Ray Zinn: So just to recap Guy, the series that we’re doing is really based on what they can find in Tough Things First. We’re going to talk about the top three tough things first you need to do in each particular area that we focus on in the book. And it’s going to be a whole series of podcasts that are derived from what you can learn in the book.
Guy Smith: Absolutely. And we’re releasing them slowly. We’re not going to give them to you all at once. We have other podcast guests, other topics that we’re going to do. But this is going to be you toehold into business reality, how to make it happen by facing down those things that people often don’t like to face down. And if you don’t face down these problems, then your business is going to be hampered if not killed off entirely.
Ray Zinn: And if you finish the series that we’re going to do on Tough Things First, you’re going to get a certificate from us. It’ll show you have completed the tough things first series of podcasts. So be the first to get a certificate saying that you have completed it. Maybe you can use it to get you get a raise as your particular company, or to help you start a company, whatever. But say, “I’ve been through the Tough Things First series podcast.”
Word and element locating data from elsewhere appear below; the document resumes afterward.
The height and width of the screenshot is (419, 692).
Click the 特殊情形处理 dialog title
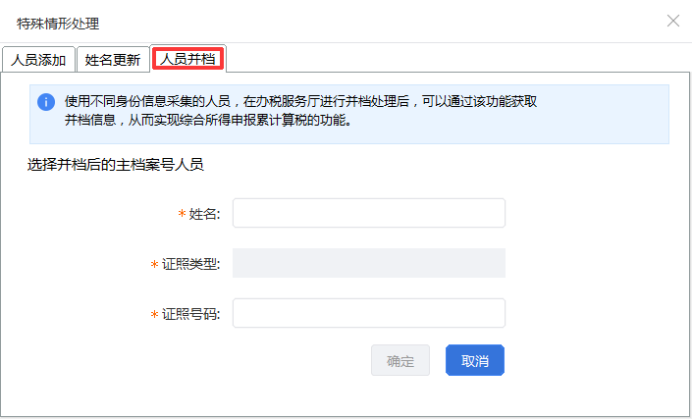[x=58, y=22]
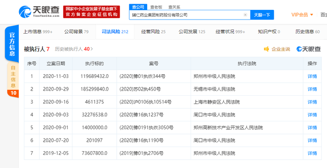Click the company name search field

[187, 15]
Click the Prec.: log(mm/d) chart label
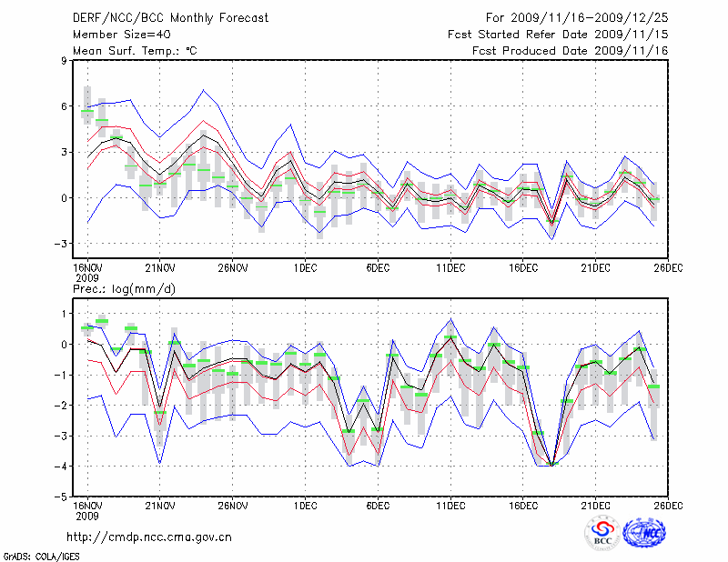Image resolution: width=728 pixels, height=562 pixels. [x=124, y=288]
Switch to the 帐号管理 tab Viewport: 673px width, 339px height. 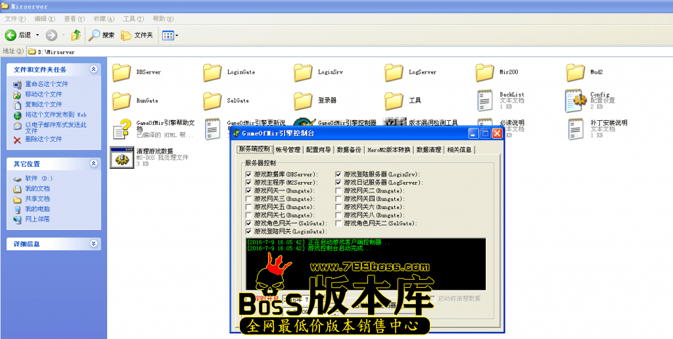[288, 150]
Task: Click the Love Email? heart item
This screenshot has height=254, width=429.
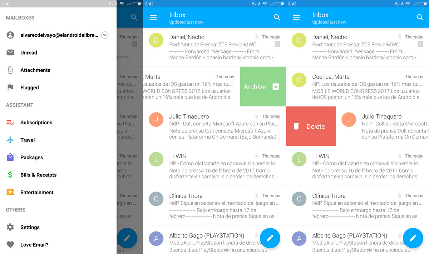Action: click(x=34, y=245)
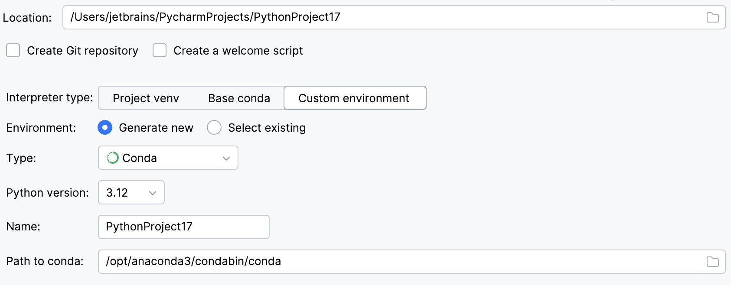Open the Conda Type combo box

tap(168, 158)
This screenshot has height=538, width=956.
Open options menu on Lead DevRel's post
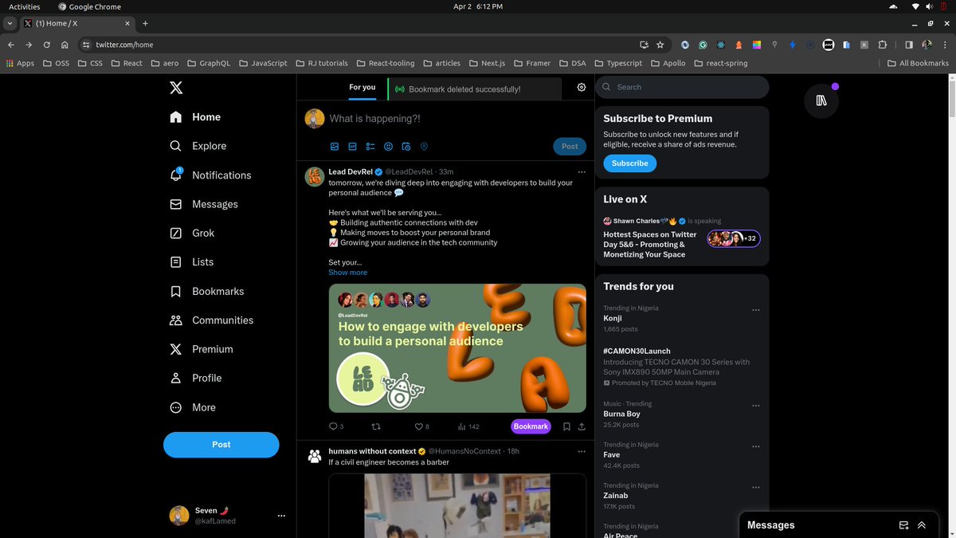(x=581, y=172)
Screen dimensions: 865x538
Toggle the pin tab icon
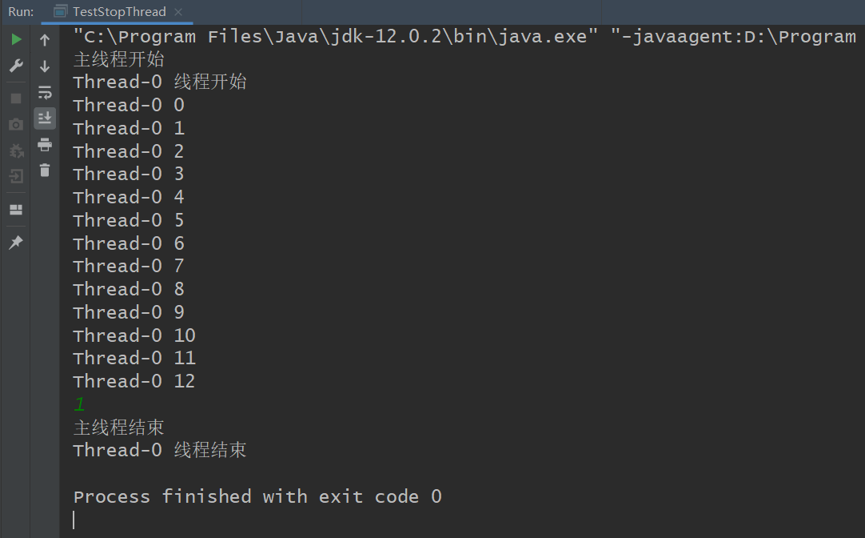[x=16, y=243]
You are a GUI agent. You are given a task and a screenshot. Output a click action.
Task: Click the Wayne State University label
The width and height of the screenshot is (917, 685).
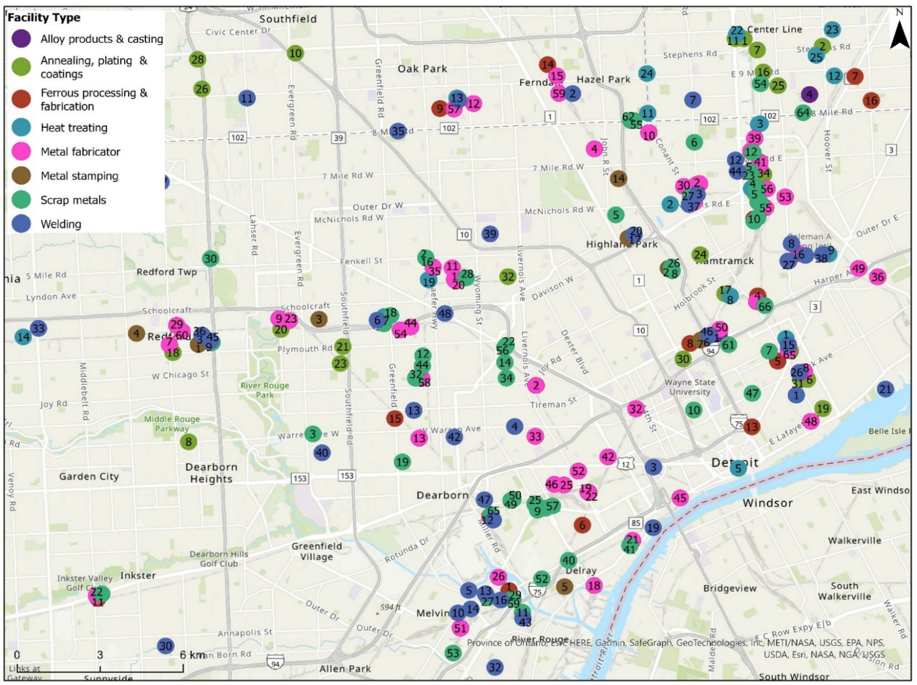[x=690, y=387]
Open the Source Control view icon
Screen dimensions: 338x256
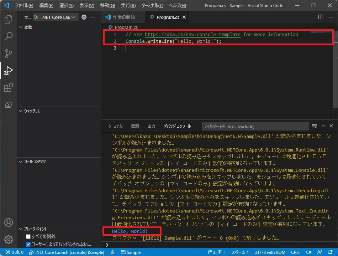tap(8, 53)
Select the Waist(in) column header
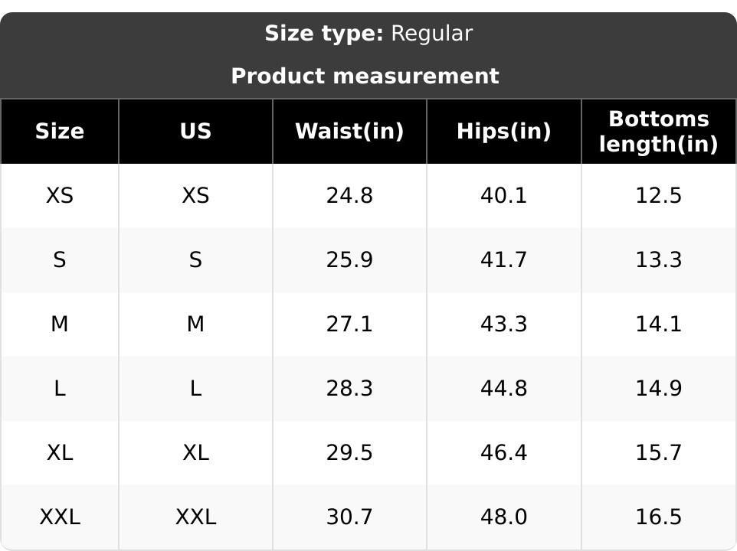 click(349, 132)
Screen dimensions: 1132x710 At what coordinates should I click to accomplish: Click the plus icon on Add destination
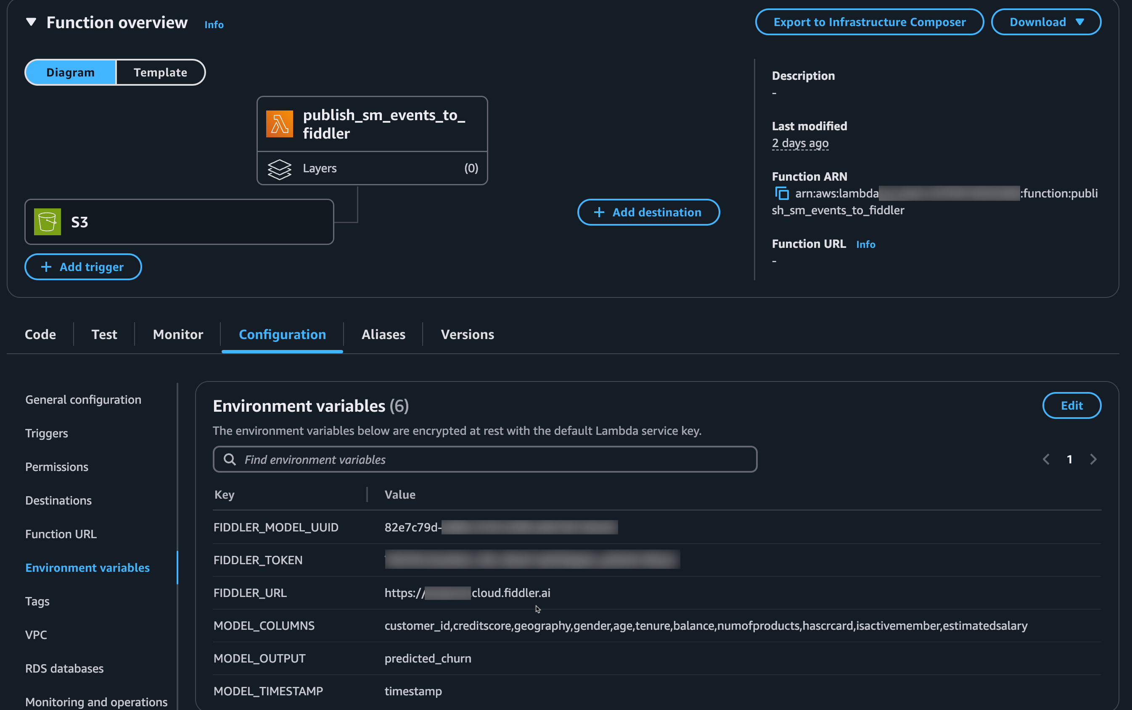point(599,212)
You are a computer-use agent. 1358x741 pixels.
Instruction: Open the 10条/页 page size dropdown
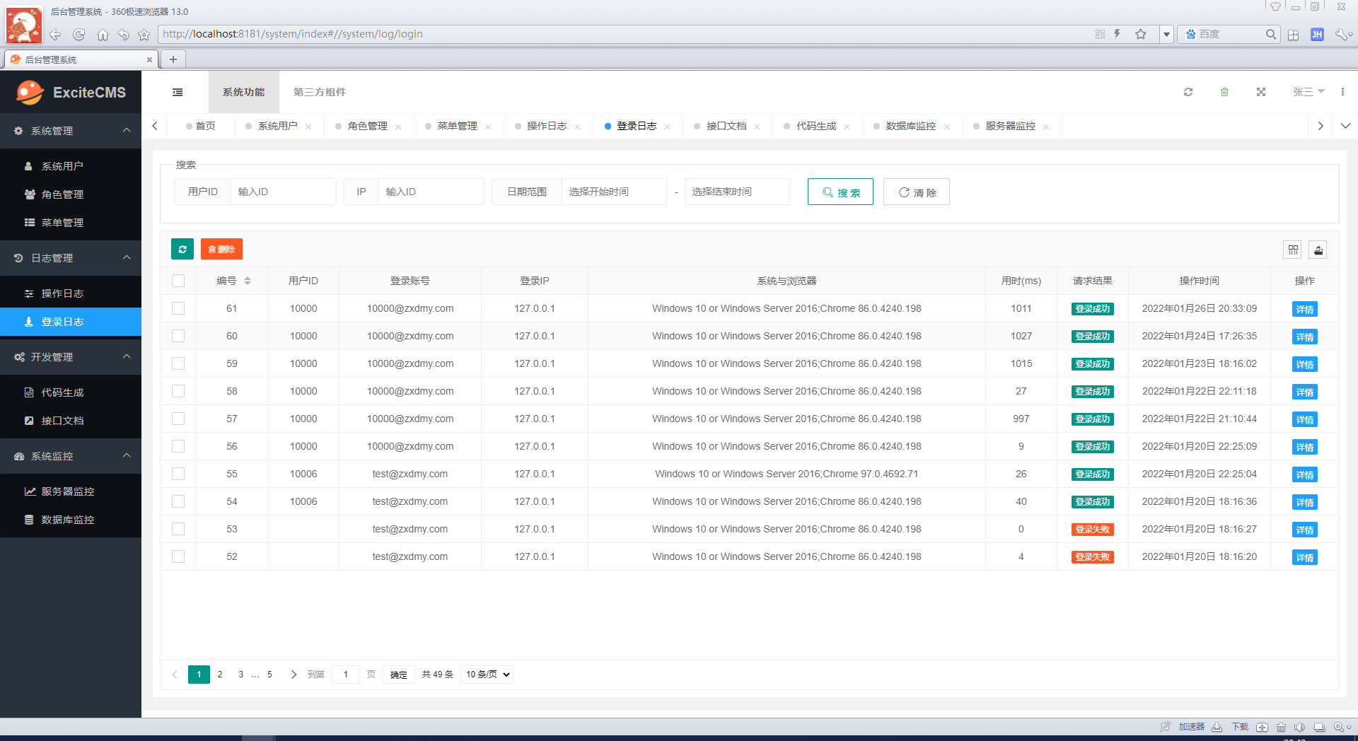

Guy Smith: Well, now you got me thinking this needs to be a lecture series that we charge an admission fee for it. Okay. So let’s recap the top three tough things first that you need to do to build an enduring business. Looking at my notes here, number one I saw was, have enough cash to take you to profitability and avoid all that money hunt, going to the multiple rounds of fundraising. Have an employees-centric corporate culture, one that makes employees love the company and excited to show up to work every day. And keep your product line fresh so that you are ahead of the competition, ahead of the curve, always delighting your customers.
Ray Zinn: Exactly. So just rehearsing those again, raise enough money before you start. Number two is happy bunch is a happy lunch, all your employees. And the third is, we all like fresh vegetables, so keep your product line fresh.